▸ **Task set**
**A)** In the page extract, replace "futon" with "couch" and write out the passage that begins at "Cats and Birds" and ends after "for by 6 a.m.".
**B)** Translate this sentence from the page extract into Spanish: "A bird had alighted for a second outside the window."

▸ **Page extract**
%%
This behavior isn’t limited to drivers. Campers at Stony Pond, where I daily walk my dog, leave behind beer cans and broken bottles along with their still smoldering fires. Fishermen cut loose their lines and just leave them on the ground. One morning a gosling trying to flee my dog and I along with its parents and siblings got tangled in such a line just at the water’s edge. I spent half an hour working to free the struggling chick from the line, which cut deeply into its leg, while juggling an excited dog and upset, honking geese. The story ended happily, but it easily could have ended in an unnecessarily slaughtered goose.

“A weasel is wild. Who knows what he thinks?” begins Annie Dillard’s essay “Living Like Weasels.” “He does not let go.” She describes one naturalist’s encounter with a weasel “dangling from his palm,” “socketed…deeply as a rattlesnake.” In another instance, “a man shot an eagle out of the sky…and found the dry skull of a weasel fixed by the jaws to his throat.” Tenacious little buggers.

wea·sel (wē'zəl) noun 1. a carnivorous, burrowing mammal of the genus Mustela. 2. a sneaky or treacherous person. 3. one who behaves in a stealthy, furtive way. verb 1. to use deliberately vague language. 2. to be evasive.

Seems about right.

Writer

Saturday, April 28, 2007

Cats and Birds

I was sitting on my futon (I work on the floor), typing away, while my older cat, Kira, eight years old, lay comfortably purring across my lap, when suddenly she leapt up so fast I didn’t even see the move, body stretched out, hanging from her front claws imbedded in the screen, her tail four feet higher than where she had been resting a moment ago. A bird had alighted for a second outside the window.

We think of cats as chasing mice, but cats will sometimes calmly ignore mice—not so birds. Cats immediately go ballistic over birds. My one year old cat, Tawny, gets up in the morning to sit in the kitchen window to visually track the robins, sparrows, goldfinches and red-winded blackbirds from tree to post to grass to tree., ignoring his breakfast to do so—the same breakfast these cats usually start lobbying for by 6 a.m.
%%
▸ **Data block**
%%
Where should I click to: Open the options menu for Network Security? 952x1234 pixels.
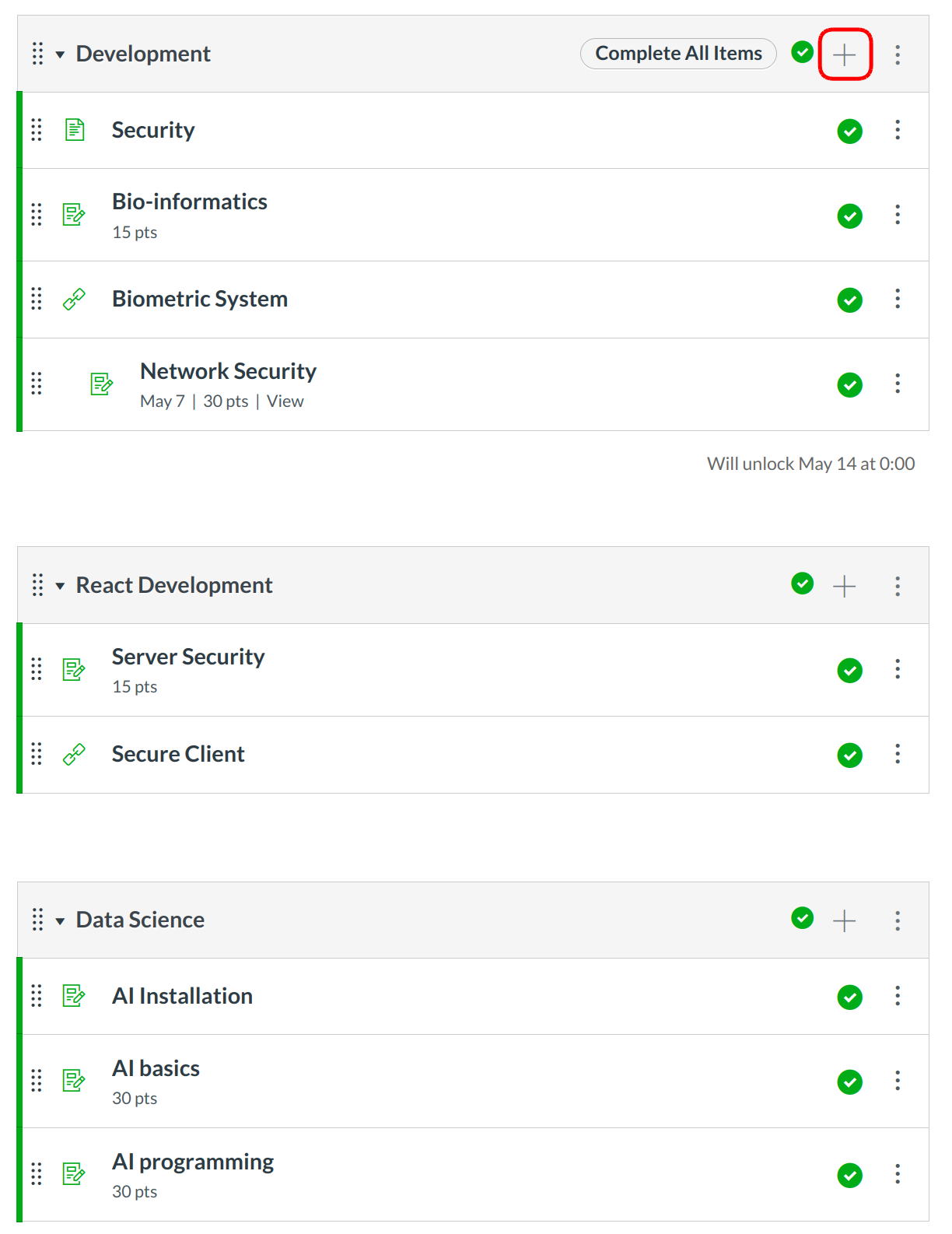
%%
▸ **Responses by item number**
**A)**
Cats and Birds

I was sitting on my couch (I work on the floor), typing away, while my older cat, Kira, eight years old, lay comfortably purring across my lap, when suddenly she leapt up so fast I didn’t even see the move, body stretched out, hanging from her front claws imbedded in the screen, her tail four feet higher than where she had been resting a moment ago. A bird had alighted for a second outside the window.

We think of cats as chasing mice, but cats will sometimes calmly ignore mice—not so birds. Cats immediately go ballistic over birds. My one year old cat, Tawny, gets up in the morning to sit in the kitchen window to visually track the robins, sparrows, goldfinches and red-winded blackbirds from tree to post to grass to tree., ignoring his breakfast to do so—the same breakfast these cats usually start lobbying for by 6 a.m.

**B)** Un pájaro se había posado por un segundo afuera de la ventana.